Most families don’t get a second chance. And without reliable information, even the first is a guess.

Part of our difficulty was the nature of the disease, and part of that was a system that offered limited transparency about what it actually provided. What has changed is that some of that transparency already exists.

A parent today can use Atlas of treatmenta free online tool, partially funded by the state, where parents can learn in plain language whether a treatment facility uses evidence-based approaches. This is the kind of verifiable information that didn’t exist when we were looking.

For a family trying to make a serious decision under serious pressure, it’s the difference between an informed choice and a leap of faith.

I spent years writing and speaking about addiction because the silence around him costs lives. The same is true of another information gap; finding a cure is too often a guesswork. For a family with no means, it’s hardly a choice—it’s a prayer.

Tools like the Healing Atlas exist because someone decided that families in crisis deserve more than guesswork. Gov. Gavin Newsom and the Legislature must make sure it survives the budget process this month.

The state is facing a multi-billion dollar deficit. Treatment Atlas funding is the kind of humble, unglamorous line that tends to disappear in budget cuts—not because someone decided it wasn’t worth it, but because no one fought to keep it.

For families like mine, this is not an abstract political issue. This is a negotiated position that will decide if a potentially life-saving tool is available when they need it.
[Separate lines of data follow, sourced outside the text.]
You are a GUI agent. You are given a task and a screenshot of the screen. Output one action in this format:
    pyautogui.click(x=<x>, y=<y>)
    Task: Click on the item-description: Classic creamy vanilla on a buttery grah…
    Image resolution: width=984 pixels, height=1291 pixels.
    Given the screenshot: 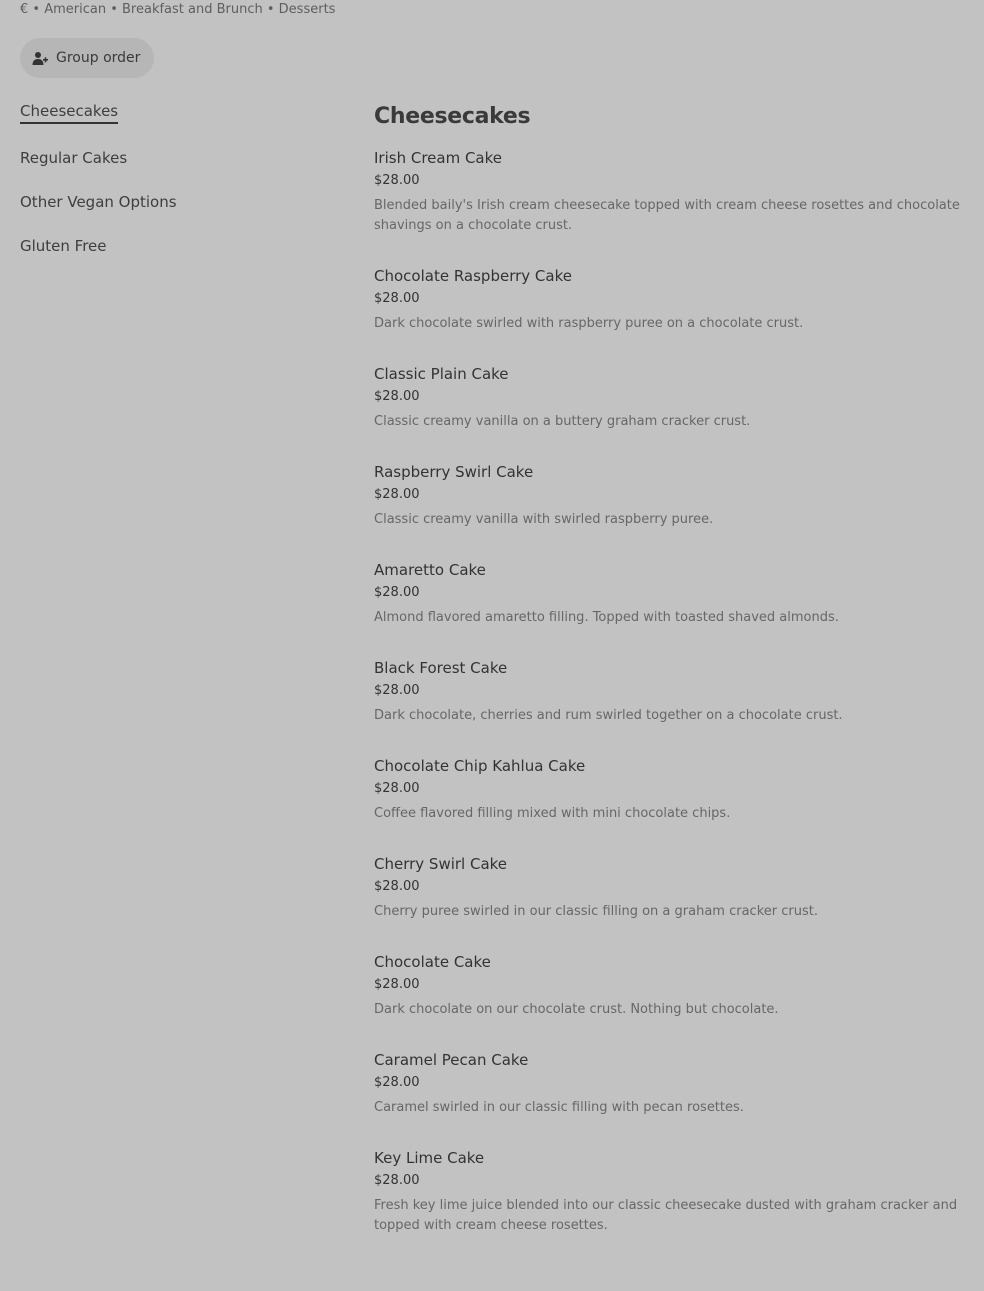 What is the action you would take?
    pyautogui.click(x=562, y=422)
Newsom speaks frequently about treating addiction as a health problem and building a more humane, evidence-based behavioral health system. Maintaining this funding is one of the clearest and most practical ways to deliver on this promise. Last year, nearly a million families turned to Atlas.

For a parent at the kitchen table trying to decide where to send a child who might not survive another mistake, this public investment could mean the difference between a fair chance at recovery and another spin on the roulette wheel.

These parents, when faced with one of the most difficult decisions of their lives, need something better than hope, luck and guesswork.